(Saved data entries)
━━━━━━━━

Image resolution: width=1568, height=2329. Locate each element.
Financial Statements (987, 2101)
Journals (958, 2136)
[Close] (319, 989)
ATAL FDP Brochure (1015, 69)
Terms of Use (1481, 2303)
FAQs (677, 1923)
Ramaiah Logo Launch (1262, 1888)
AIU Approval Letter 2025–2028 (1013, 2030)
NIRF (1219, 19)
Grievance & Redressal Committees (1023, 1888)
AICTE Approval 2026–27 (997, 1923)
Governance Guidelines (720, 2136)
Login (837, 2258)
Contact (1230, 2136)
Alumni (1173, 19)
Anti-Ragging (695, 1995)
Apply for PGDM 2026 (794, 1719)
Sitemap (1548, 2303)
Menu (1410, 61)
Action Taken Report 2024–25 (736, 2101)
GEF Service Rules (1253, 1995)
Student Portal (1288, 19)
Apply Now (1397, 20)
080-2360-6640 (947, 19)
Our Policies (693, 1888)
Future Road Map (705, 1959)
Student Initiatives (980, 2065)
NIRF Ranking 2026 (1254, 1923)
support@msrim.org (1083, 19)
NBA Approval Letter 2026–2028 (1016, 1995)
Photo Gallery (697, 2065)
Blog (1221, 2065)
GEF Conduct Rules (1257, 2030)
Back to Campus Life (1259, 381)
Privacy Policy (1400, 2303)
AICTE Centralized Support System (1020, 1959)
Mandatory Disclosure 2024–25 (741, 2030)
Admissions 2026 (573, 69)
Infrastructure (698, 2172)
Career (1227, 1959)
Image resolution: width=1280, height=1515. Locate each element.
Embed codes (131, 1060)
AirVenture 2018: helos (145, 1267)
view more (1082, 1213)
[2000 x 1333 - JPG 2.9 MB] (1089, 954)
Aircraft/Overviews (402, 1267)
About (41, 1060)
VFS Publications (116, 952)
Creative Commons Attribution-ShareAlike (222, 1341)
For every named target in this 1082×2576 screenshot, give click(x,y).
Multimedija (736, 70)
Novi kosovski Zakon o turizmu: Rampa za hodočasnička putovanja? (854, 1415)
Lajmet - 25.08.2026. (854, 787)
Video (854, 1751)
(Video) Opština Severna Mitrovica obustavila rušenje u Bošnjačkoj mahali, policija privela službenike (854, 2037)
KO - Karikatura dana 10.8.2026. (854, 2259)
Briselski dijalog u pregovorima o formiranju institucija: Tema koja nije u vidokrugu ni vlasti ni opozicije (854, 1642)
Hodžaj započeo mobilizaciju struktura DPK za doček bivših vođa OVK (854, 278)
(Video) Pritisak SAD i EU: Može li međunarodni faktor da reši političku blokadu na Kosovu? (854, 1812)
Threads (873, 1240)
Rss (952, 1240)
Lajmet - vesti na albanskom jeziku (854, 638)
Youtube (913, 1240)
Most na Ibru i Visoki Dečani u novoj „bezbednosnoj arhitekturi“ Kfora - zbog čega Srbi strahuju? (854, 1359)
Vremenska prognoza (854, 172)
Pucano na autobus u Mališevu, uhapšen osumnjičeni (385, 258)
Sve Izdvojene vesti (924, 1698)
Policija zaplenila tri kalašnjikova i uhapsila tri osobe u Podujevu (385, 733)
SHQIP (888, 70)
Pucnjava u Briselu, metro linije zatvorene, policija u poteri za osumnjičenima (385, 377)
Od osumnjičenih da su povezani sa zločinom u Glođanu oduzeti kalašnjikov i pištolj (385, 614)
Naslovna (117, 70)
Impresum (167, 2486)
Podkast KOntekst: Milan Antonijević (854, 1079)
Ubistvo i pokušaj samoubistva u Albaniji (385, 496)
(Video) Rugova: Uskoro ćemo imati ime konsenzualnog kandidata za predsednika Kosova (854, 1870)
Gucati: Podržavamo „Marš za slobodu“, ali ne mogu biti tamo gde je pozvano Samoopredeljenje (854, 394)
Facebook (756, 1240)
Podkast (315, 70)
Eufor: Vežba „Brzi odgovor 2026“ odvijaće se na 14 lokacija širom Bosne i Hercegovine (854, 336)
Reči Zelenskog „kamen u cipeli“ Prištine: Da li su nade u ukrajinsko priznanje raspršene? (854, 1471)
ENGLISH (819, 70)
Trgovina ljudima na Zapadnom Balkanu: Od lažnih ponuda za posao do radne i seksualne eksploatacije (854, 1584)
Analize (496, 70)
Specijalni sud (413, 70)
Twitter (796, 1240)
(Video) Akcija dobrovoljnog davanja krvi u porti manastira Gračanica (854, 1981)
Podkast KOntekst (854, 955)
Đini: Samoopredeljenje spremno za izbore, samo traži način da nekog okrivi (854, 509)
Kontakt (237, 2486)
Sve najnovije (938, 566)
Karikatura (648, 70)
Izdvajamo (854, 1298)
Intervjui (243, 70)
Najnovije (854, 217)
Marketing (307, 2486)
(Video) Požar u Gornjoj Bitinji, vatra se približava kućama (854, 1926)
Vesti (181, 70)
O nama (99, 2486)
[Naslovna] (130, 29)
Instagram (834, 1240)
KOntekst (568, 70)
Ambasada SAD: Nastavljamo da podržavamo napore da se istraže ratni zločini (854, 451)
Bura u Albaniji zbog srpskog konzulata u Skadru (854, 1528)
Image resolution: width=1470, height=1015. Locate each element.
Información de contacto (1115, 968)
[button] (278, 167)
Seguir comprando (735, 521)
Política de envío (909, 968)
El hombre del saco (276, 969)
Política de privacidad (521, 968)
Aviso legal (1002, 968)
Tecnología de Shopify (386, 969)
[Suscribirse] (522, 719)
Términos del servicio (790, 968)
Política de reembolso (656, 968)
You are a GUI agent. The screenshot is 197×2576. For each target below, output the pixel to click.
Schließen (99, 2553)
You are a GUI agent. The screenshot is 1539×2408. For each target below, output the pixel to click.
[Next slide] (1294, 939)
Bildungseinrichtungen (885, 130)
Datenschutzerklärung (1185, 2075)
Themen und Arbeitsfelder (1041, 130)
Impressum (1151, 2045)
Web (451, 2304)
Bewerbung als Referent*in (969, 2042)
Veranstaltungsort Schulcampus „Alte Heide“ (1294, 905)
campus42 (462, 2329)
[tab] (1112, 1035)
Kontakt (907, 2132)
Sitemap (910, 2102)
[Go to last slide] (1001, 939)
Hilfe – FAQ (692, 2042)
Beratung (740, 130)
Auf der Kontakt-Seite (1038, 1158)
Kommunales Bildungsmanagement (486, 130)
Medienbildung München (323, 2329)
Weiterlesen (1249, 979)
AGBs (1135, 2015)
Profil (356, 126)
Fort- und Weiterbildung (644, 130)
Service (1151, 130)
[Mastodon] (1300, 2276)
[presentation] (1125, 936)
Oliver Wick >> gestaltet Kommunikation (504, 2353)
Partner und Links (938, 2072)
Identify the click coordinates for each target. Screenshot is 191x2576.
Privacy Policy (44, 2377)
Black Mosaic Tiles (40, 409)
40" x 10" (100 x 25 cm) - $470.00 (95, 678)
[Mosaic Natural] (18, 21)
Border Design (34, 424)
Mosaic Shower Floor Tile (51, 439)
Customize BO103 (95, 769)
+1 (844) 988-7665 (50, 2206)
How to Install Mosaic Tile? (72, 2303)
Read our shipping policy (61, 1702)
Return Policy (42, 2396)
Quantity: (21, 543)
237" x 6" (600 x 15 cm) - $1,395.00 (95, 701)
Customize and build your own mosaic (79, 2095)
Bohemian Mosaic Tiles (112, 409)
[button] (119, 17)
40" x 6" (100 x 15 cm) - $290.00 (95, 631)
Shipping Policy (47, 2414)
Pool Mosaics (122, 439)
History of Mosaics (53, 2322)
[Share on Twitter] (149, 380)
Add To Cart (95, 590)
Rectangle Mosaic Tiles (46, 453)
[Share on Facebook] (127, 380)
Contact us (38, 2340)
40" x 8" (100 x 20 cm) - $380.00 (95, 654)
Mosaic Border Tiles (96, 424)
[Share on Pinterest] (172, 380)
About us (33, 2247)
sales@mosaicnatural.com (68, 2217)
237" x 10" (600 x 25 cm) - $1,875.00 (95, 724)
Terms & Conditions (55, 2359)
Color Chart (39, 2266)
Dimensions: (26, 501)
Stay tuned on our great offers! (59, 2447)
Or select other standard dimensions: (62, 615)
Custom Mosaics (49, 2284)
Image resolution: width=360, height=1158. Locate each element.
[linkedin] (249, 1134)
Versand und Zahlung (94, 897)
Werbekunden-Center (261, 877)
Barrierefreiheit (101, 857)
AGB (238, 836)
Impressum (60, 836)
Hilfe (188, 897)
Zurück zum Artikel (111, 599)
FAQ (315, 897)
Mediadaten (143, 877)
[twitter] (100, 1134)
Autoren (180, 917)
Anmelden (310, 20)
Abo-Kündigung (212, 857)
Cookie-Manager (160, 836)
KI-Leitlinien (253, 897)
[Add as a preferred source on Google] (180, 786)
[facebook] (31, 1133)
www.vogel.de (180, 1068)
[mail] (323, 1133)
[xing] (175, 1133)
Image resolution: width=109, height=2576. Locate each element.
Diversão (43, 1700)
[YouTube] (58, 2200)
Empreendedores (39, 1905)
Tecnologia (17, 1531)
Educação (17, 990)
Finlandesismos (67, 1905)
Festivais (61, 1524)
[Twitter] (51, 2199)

━━━━━━━━

◆ **REQUIRED ACTION**
An exact, complete copy of the lines above from the one with "Student Initiatives (980, 2065)" through the one with "SHQIP (888, 70)" is the whole answer.

◆ **ANSWER TO THE EXERCISE**
Student Initiatives (980, 2065)
NIRF Ranking 2026 (1254, 1923)
support@msrim.org (1083, 19)
NBA Approval Letter 2026–2028 (1016, 1995)
Photo Gallery (697, 2065)
Blog (1221, 2065)
GEF Conduct Rules (1257, 2030)
Back to Campus Life (1259, 381)
Privacy Policy (1400, 2303)
AICTE Centralized Support System (1020, 1959)
Mandatory Disclosure 2024–25 (741, 2030)
Admissions 2026 (573, 69)
Infrastructure (698, 2172)
Career (1227, 1959)
Image resolution: width=1280, height=1515. Locate each element.
Embed codes (131, 1060)
AirVenture 2018: helos (145, 1267)
view more (1082, 1213)
[2000 x 1333 - JPG 2.9 MB] (1089, 954)
Aircraft/Overviews (402, 1267)
About (41, 1060)
VFS Publications (116, 952)
Creative Commons Attribution-ShareAlike (222, 1341)
For every named target in this 1082×2576 screenshot, give click(x,y).
Multimedija (736, 70)
Novi kosovski Zakon o turizmu: Rampa za hodočasnička putovanja? (854, 1415)
Lajmet - 25.08.2026. (854, 787)
Video (854, 1751)
(Video) Opština Severna Mitrovica obustavila rušenje u Bošnjačkoj mahali, policija privela službenike (854, 2037)
KO - Karikatura dana 10.8.2026. (854, 2259)
Briselski dijalog u pregovorima o formiranju institucija: Tema koja nije u vidokrugu ni vlasti ni opozicije (854, 1642)
Hodžaj započeo mobilizaciju struktura DPK za doček bivših vođa OVK (854, 278)
(Video) Pritisak SAD i EU: Može li međunarodni faktor da reši političku blokadu na Kosovu? (854, 1812)
Threads (873, 1240)
Rss (952, 1240)
Lajmet - vesti na albanskom jeziku (854, 638)
Youtube (913, 1240)
Most na Ibru i Visoki Dečani u novoj „bezbednosnoj arhitekturi“ Kfora - zbog čega Srbi strahuju? (854, 1359)
Vremenska prognoza (854, 172)
Pucano na autobus u Mališevu, uhapšen osumnjičeni (385, 258)
Sve Izdvojene vesti (924, 1698)
Policija zaplenila tri kalašnjikova i uhapsila tri osobe u Podujevu (385, 733)
SHQIP (888, 70)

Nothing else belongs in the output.